14. Котенок мадам Агнессы
Подмосковный поселок конца пятидесятых – начала шестидесятых годов был местом до крайности унылым. На всем лежал отпечаток нищеты, то скромной, чистенькой, то вопиющей. Но куда хуже была бедность душ. Стоило пересечь поле, перейти ручей, и тебя обступало царство ветхих домов, скрипучих заборов, стертых физиономий, скучных серых слов.

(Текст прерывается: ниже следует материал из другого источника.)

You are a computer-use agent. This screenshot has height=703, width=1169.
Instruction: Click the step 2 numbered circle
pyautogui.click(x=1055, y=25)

Лица могли быть добродушными или злобными, речи – мирными или скандальными, но проклятая печать монотонной тусклости лежала на всем. Только от детей, если не считать вконец обездоленных уроженцев Карандашки, еще исходил какой-то недолговечный свет. Вечерами, по своему обыкновению не слушая преподавательницу, что-то долдонившую у доски, я иногда с тревожным изумлением оглядывала ряды киснущих за партами одноклассников. В начинающихся сумерках их лица бледнели, становились тоньше, в глазах появлялся темный глубокий блеск… чертовщина! Учительница протягивала руку к выключателю, вспыхивали желтые прозаические лампы, и вокруг опять торчали надоевшие рожи, которых за двумя-тремя исключениями век бы не видать. Одно слово – пионеры. Или, позже, комсомольцы.
Тут надобно уточнить: я не считала себя ненавистницей советской власти. Этот режим, без остановки тупо и громогласно прославляющий сам себя, был мне противен так же, как школьные и поселковые нравы, но при всем том осторожное молчание родителей и непрестанное гудение пропаганды привели к тому, что я не мечтала о переменах. И в дальние страны не рвалась. То есть рвалась, конечно, но не к свободе, которой – верила! – там еще меньше. Просто хотелось взглянуть хоть раз на все эти джунгли, саванны, теплые моря, прежде чем… прежде чем умереть.
Не повезло с эпохой, думала я. Невозможно, стыдно жить в таком мире. Если то, что меня окружает: эта серая покорная стадность, это скудоумие, эти припадки визгливого жалкого веселья по праздникам и беспросветная уверенность в завтрашнем дне, который, хоть ты лопни, будет похож на сегодняшний или – вот спасибо-то! – немножко лучше, если все это суть высшие достижения современного человечества, стало быть, выхода нет. Подобно бедолаге из анекдота, что топчется спьяну вокруг афишной тумбы и голосит "Замуровали!", я с ранних, даже до смешного ранних лет чувствовала себя погребенной в скучнейшем из времен.
Между тем среди однообразных обитателей поселка имелись две живописные фигуры, заброшенные сюда из другого, не столь удушающего времени. Они возбуждали во мне жгучий интерес. Оба "из бывших", господин и дама. Друг друга они не знали – поселок был велик, и жили эти двое в разных его концах.
Господина я приметила первым. Он, случалось, прогуливался, тяжело опираясь на трость, по нашему полю. Это был старик неправдоподобно высокого роста, окостенело прямой, с длинным, брезгливо изогнутым синим ртом и пергаментной бескровной кожей. Не стала бы утверждать, что он мне был симпатичен. Однако я много дала бы, чтобы познакомиться с таким человеком. До поры до времени это, впрочем, не представлялось возможным. Пустой надменный взгляд загадочного старца скользил не мимо меня, а, кажется, мимо целого света.
Что до женщины, я приметила ее в вестибюле школы. И задохнулась от восторга и любопытства. Тоже прямая и высокая, тоже старая, дама была нечеловечески тонка, томна, изломана в движениях. Шляпа с бумажными мятыми цветами увенчивала ее иссохшую, как у черепахи, но бесподобно горбоносую головку. С плеча, скалясь лисьим облезлым черепом, спускалась вытертая горжетка.
– Клавдия Васильевна! – я чуть не ухватила в азарте за полу пробегавшую мимо с ведром школьную техничку. – Кто это такая?